Oh Kyong-ryong

Personal information
- Born: 11 March 1998 (age 28) North Korea
- Height: 1.60 m (5 ft 3 in)
- Weight: 55 kg (121 lb; 8.7 st)

Sport
- Country: North Korea
- Sport: Freestyle
- Event: 55 kg

Medal record
Women's freestyle wrestling
Representing North Korea
World Championships
| Gold medal – first place | 2025 Zagreb | 55 kg |
Asian Championships
| Gold medal – first place | 2025 Amman | 55 kg |
| Silver medal – second place | 2024 Bishkek | 55 kg |
Golden Grand Prix Ivan Yarygin
| Silver medal – second place | 2026 Krasnoyarsk | 53 kg |
Asian Cadet Championships
| Gold medal – first place | 2015 New Delhi | 49 kg |

= Oh Kyong-ryong =

North Korean wrestler (born 1998)

Oh Kyong-ryong (11 March 1998) is a North Korean freestyle wrestler competing in the 55 kg division.
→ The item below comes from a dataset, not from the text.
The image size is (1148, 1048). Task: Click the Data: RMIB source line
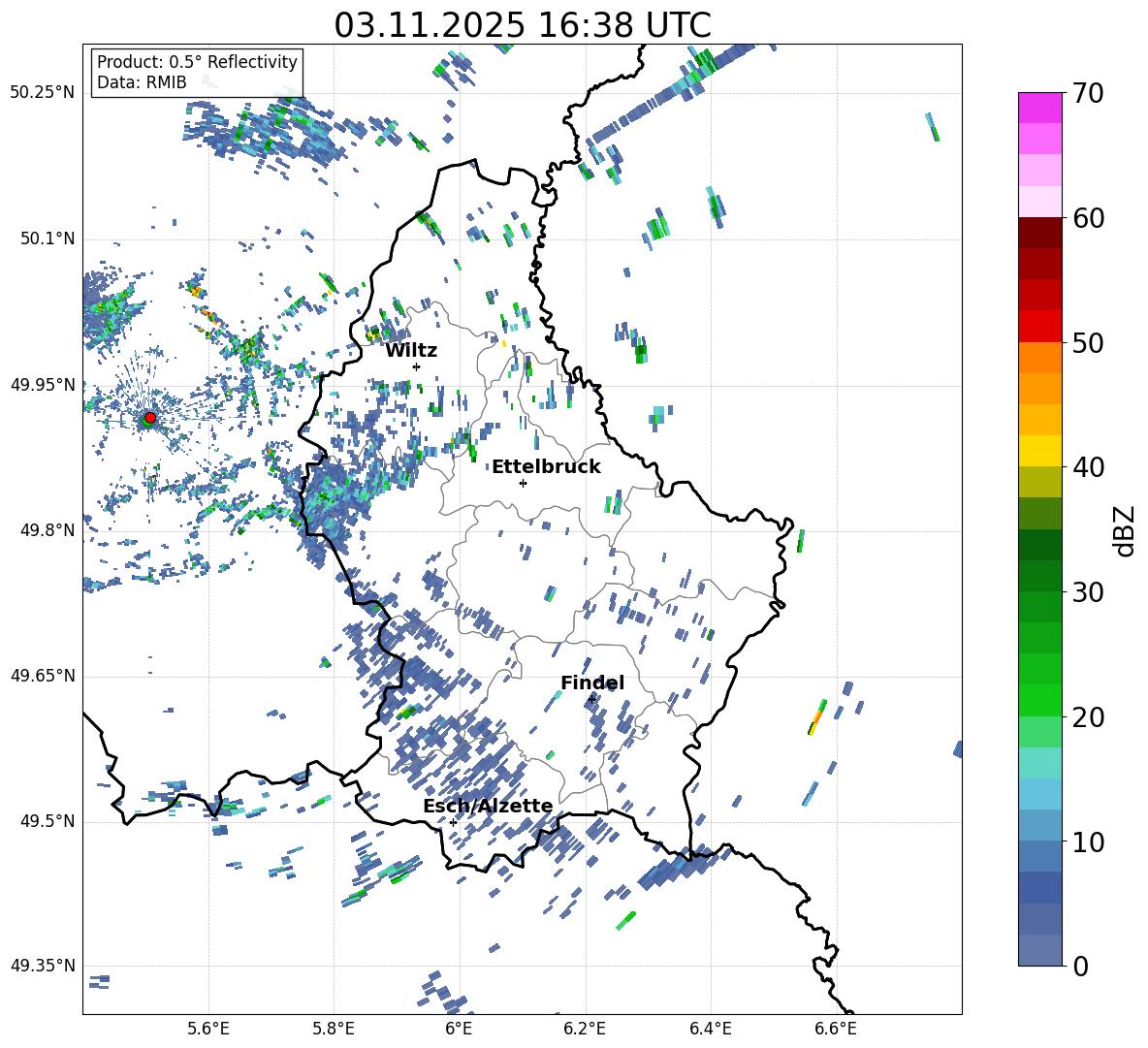pyautogui.click(x=142, y=83)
She won the gold medal at the 2025 Asian Wrestling Championships.

== Career ==
In the 2025 Asian Wrestling Championships held in Amman, Jordan, she reached the final by defeating Kyrgyz Aruuke Kadyrbek Kyzy with a 13-2 technical superiority in the first round, Japanese Haruna Okuno 6–5 in the quarterfinals and Uzbek Dilshoda Matnazarova 6–0 in the semifinals. She won the gold medal by defeating Chinese Li Yuxuan 8–1 in the final match.